Liszt: Ungarischer Romanzero nr. 1-18 S. 241a; Ungarische Nationalmelodien nr. 1-3 S. 243; Hongaarse rapsodie S. 242 nr. 13a ‘Rákóczi mars’. Warren Lee. Naxos 8.573805 (68’15”). 2017
In 1853 schreef Liszt zijn 18 Ungarischer Romanzero waarvan Ede Reményi een negental aan bewerkingen onderwierp. De drie Ungarische Nationalmelodien, ook nogal onbekend, zijn uit 1846 en dragen het onderschrift ‘Im leichten Stile bearbeitet’. Samen met de eerste versie van de bekende Rákóczi mars vormen deze werken de aflevering nr. 50 van Naxos’ volledige opname van de pianowerken van Liszt waarvan we nog niet weten hoeveel plaatjes die gaat uitmaken. Die ‘volledigheid’ lijkt wat betrekkelijk, want Leslie Howard ging daarin voor en had daar op Hyperion CDS 544501/98 liefst 99 cd ’s voor nodig.

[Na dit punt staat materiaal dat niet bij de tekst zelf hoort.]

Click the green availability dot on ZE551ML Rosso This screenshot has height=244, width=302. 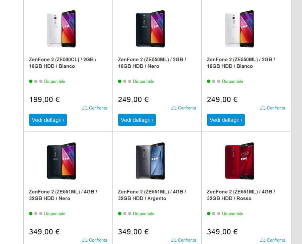coord(209,214)
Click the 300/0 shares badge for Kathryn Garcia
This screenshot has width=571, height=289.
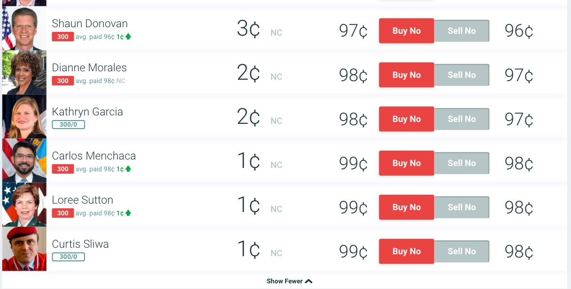coord(68,125)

Dit vijftigste deel van de lopende drie doordringt de luisteraar ervan hoe belangrijk de in Raidings aarde besloten Hongaarse wortels zijn. In de meeste van de hier opgenomen 22 stukken maakt de componist het zich makkelijk door zichzelf niet afhankelijk te maken van eigen inventiviteit, maar zich rechtstreeks te laten leiden door voorhanden volksmuziek.
De manuscripten van deze composities zijn soms wat schetsmatig en onvolledig en geven vertolkers dus de mogelijkheid van een eigen invulling.

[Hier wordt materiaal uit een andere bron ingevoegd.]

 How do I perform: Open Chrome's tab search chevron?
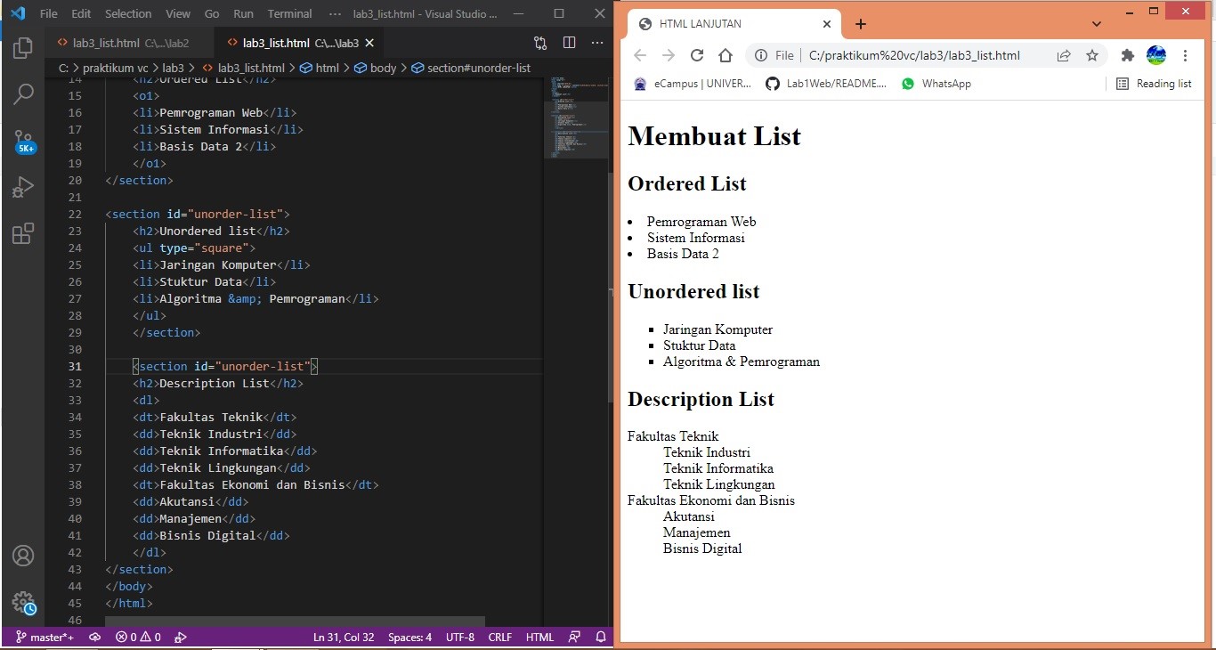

In de hier gespeelde 22 stukken speelt de zigeunermuziek een wezenlijke rol en het is de verdienste van Warren Lee dat hij daar aandacht aan schenkt in briljante vertolkingen zonder nodeloos showeffect.
Goed dat dit tweede garnituur Lisztmateriaal zo goed uitgevoerd en opgenomen tegen een lage prijs verkrijgbaar is.